» **Page extract**
▶
7 Things I Learned About Living Because My Baby Died

More Stories like:

On June 14, 2006 my whole world changed. It is the day that my baby died. Nothing prepares you for the loss of your child. What I thought I wanted no longer meant anything to me, how I thought my world would unfold was no longer accurate and what I felt I knew to be true was no longer relevant.

As I walked through the grief and the void that is created when you lose someone unexpectedly, I learned a lot about myself, what I truly wanted and what living fully actually meant.

What I Learned After Baby Loss

1. Life is now

Stop waiting.

Your life is happening right now and while you have all of these dreams, desires and goals only some of them are being focused on and getting done. The others are in the “someday” file waiting for the perfect time or whatever you’ve convinced yourself of as a good enough reason to wait.

You don’t actually know how much time you will have to live this life of yours. You also don’t know what might happen next in your life to change everything. The only time you know you have is right now. Are you using it to create more of what you want?

When my baby died, I made a decision as I held her lifeless body to live as fully as I could each day.

I committed to only doing things that mattered to me, to take the leap of faith on a new project, to step outside my comfort zone and to go after what I wanted most.

I promised to make my dreams a reality now and not wait anymore.

I made the promise to honor her short life by continuing to live.

I decided that this devastating loss wouldn’t stop me but it would propel me forward and that I would live as fully as I could.

Stop waiting because life isn’t waiting for you.

Start doing it. Take action towards what you want. Be brave and go for it.

You have to choose how you will live right now. You have to decide how much the past will impact you and what you choose to do right now is what shapes your future.

Your life is happening now.

If you have experienced a loss, know that while the way may not seem clear, you just need to keep putting one foot in front of the other. They didn’t die so you wouldn’t live.

Your life will be totally different now but it needs to continue on.

2. I know what joy actually is

It took the experience of deep grief and sorrow to understand what joy feels like.

I took advantage of joy before.

I didn’t relish in it like I should have.

I didn’t realize that it could be fleeting.

I didn’t seek it out.

I also didn’t understand what deep grief meant. I didn’t understand how consuming it was and I didn’t understand that it was a different experience for each person and that it knew no timeline or specific way to experience it. I also didn’t know that it never truly goes away.

I didn’t know sorrow until that day my baby died almost 12 years ago and the days that followed. And in the depths of my despair, I began to understand joy.

Now…

I appreciate joy more.
I see it more.
I focus on it when it arrives.
And, I strive to create it.

Joy in my life is easier to come by now too because I choose it.

Joy can be found in small and big ways. You get to choose it.

3. Living is putting one foot in front of the other

I made a commitment on the day my baby died that I would keep consciously choosing to live each day.

I knew that my life could spiral into something even more unrecognizable if I didn’t have a purpose and a focus for each day. I knew that the void would consume me if I let it. So, I made a conscious choice not to let it in any further.

The day after she died, I woke up and I put on makeup and did my hair. Not because I felt like it but because I knew I needed to choose to live and that was part of living for me. The next thing I had to do that day was tell my 7-year-old daughter that her sister had died. I remember every detail of that morning but the rest of the day became a haze.
◀
» **Data supplied**
▶
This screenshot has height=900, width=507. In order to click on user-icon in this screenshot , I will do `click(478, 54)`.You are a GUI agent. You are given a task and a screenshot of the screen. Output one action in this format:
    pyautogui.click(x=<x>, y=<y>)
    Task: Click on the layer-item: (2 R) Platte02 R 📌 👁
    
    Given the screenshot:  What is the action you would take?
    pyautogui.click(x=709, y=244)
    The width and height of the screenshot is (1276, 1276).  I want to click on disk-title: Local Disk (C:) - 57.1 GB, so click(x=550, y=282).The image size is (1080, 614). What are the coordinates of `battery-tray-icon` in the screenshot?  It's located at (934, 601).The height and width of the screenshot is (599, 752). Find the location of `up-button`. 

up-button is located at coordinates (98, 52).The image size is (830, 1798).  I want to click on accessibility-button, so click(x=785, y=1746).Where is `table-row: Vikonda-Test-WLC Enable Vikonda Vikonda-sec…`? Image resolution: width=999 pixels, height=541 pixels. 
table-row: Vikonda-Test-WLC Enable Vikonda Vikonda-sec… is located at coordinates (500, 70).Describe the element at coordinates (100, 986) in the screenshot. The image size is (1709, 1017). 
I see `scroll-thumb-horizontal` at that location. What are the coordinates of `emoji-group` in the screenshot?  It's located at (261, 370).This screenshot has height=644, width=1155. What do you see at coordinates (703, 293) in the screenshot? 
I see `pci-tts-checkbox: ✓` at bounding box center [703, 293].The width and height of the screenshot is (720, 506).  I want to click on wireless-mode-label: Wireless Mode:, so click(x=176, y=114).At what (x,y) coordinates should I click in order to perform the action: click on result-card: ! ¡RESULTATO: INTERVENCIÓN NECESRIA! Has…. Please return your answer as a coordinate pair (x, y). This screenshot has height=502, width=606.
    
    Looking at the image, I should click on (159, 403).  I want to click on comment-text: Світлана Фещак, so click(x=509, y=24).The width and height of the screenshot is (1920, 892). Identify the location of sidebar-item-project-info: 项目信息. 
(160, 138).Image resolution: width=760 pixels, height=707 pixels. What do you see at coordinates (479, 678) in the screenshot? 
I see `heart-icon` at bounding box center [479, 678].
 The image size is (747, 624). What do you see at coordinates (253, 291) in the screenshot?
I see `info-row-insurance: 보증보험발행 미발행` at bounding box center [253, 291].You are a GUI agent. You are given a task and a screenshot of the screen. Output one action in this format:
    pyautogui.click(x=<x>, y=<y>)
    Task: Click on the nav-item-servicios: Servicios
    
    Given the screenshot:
◀
» **Brief**
Copy out everything from "3. Living is" down to "live each day." in the essay on baby loss above, word for word.

» **Answer to this exercise**
3. Living is putting one foot in front of the other

I made a commitment on the day my baby died that I would keep consciously choosing to live each day.